*** Opening of Records for this task ***
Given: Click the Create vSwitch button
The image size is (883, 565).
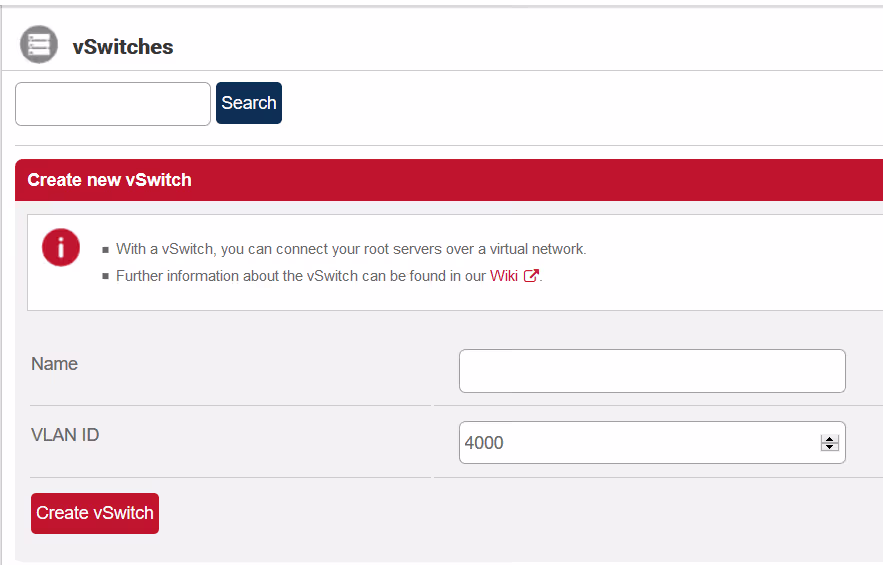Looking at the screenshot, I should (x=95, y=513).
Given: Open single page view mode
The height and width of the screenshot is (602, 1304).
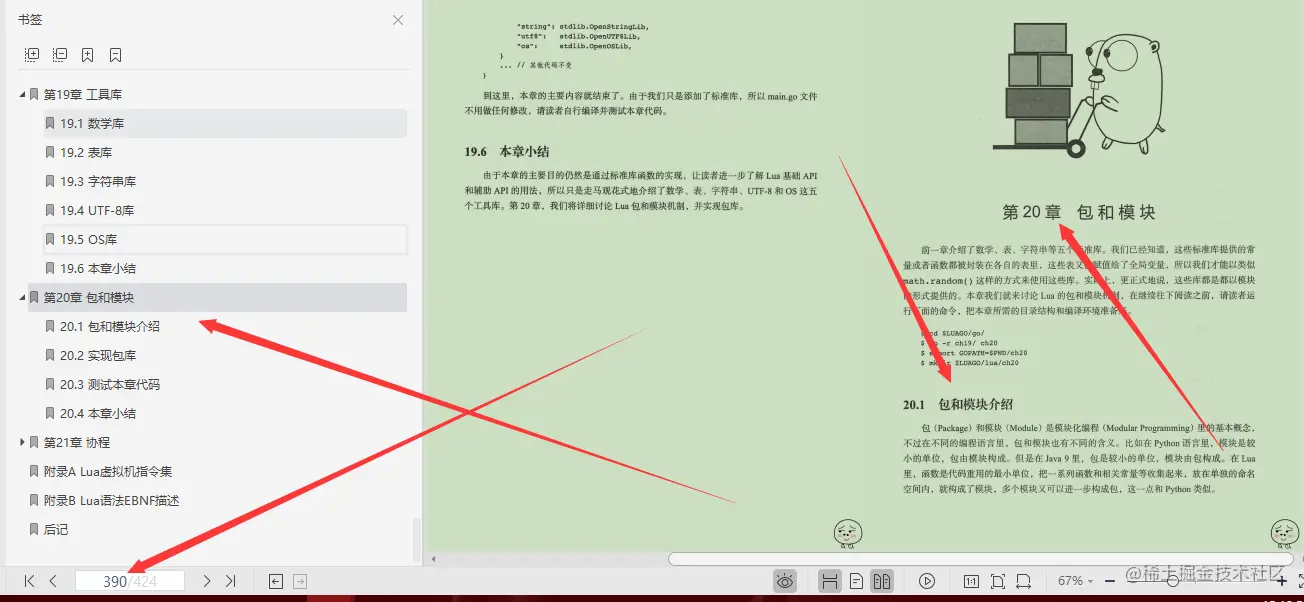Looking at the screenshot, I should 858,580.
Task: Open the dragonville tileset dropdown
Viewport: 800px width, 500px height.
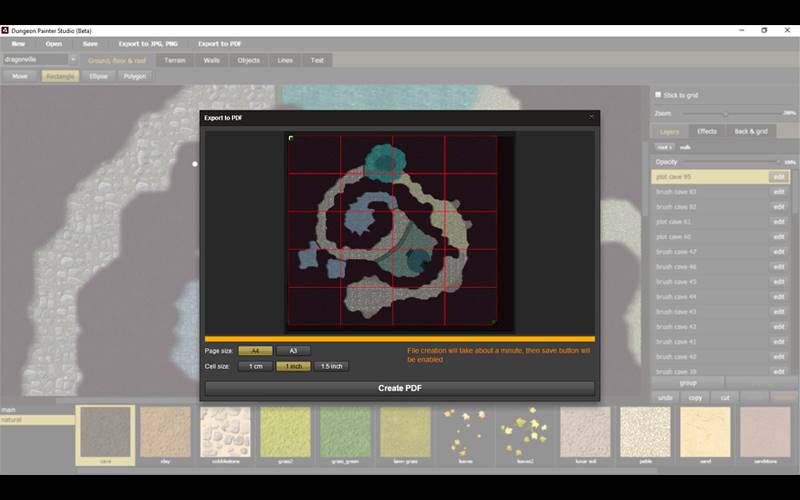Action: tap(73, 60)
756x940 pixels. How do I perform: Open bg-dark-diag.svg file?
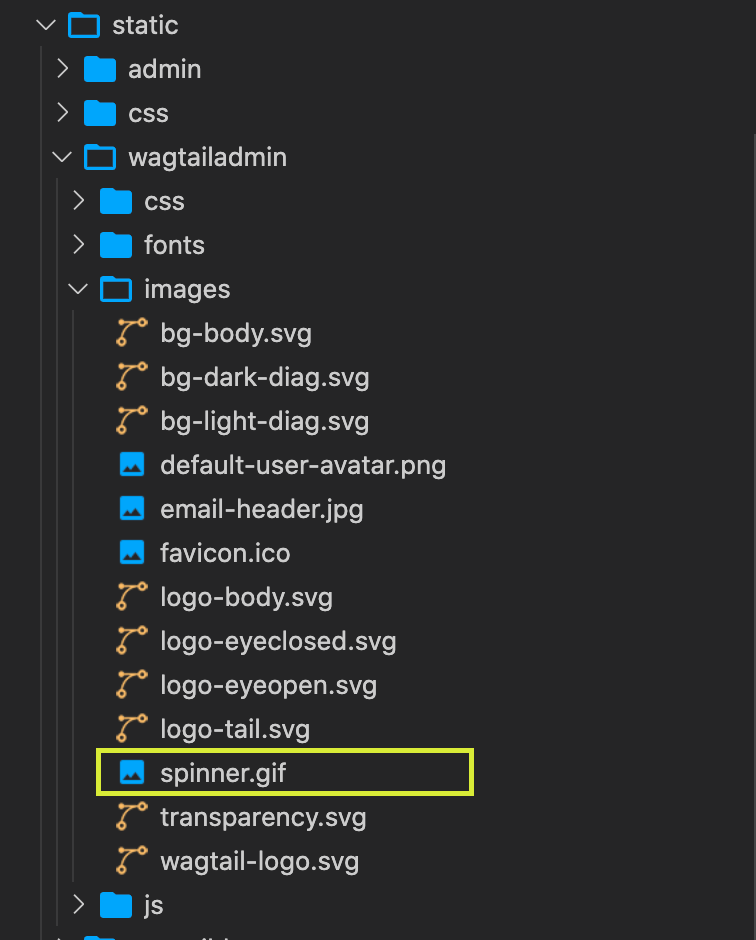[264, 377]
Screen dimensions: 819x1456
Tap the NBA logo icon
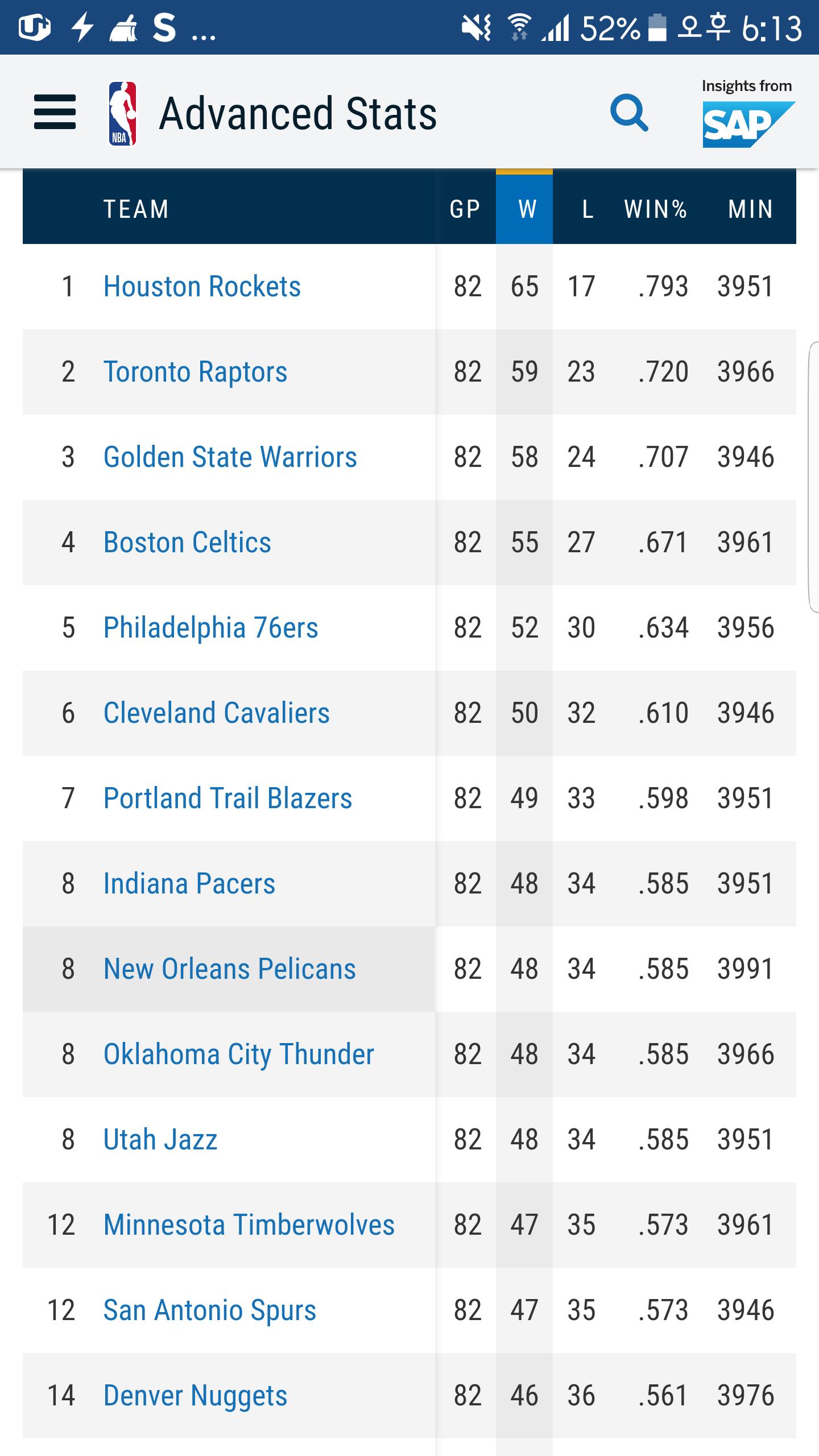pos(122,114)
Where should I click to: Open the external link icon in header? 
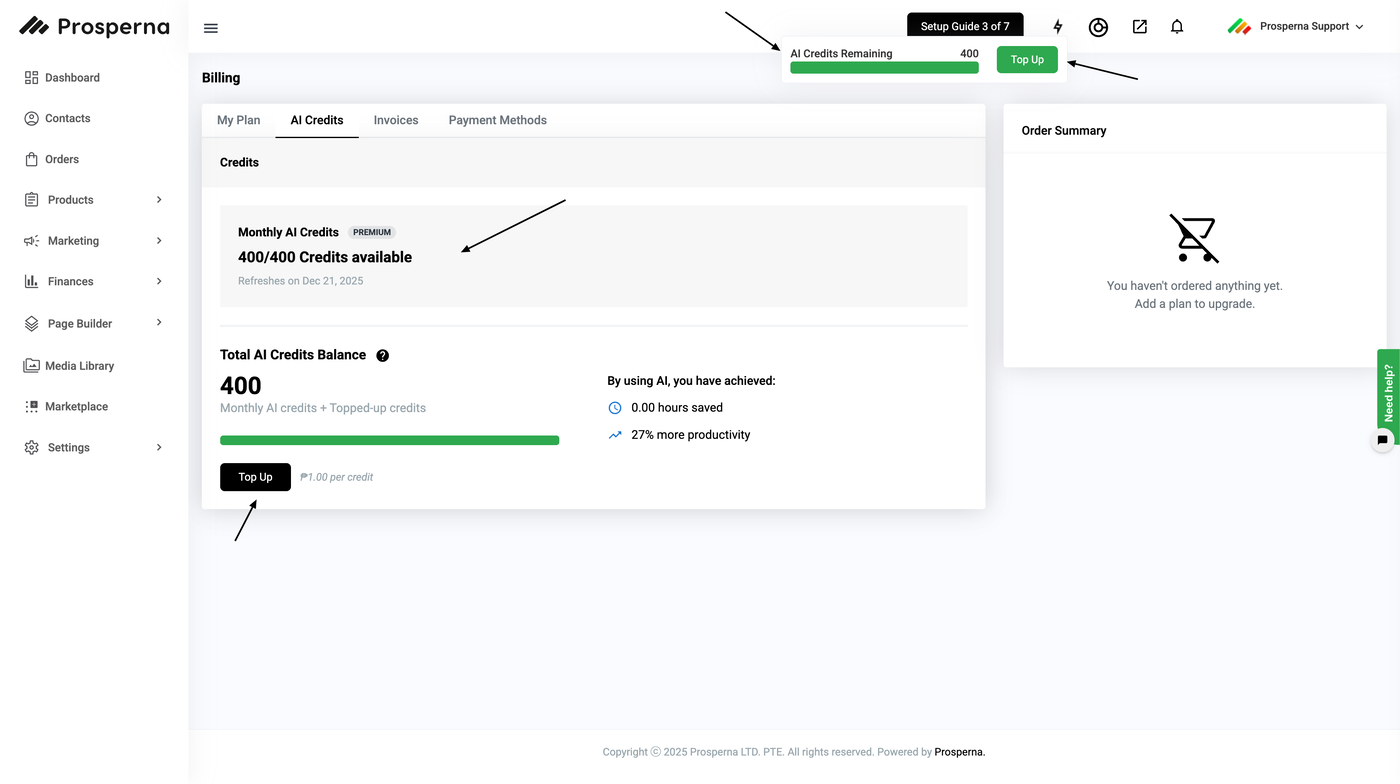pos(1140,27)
*** Close of Records for this task ***
◆ Task directions ◆
Extract, from the listing above, every line where the string "Given" occurs.

◆ Answer to this problem ◆
Given: Click the Create vSwitch button
Given: Open single page view mode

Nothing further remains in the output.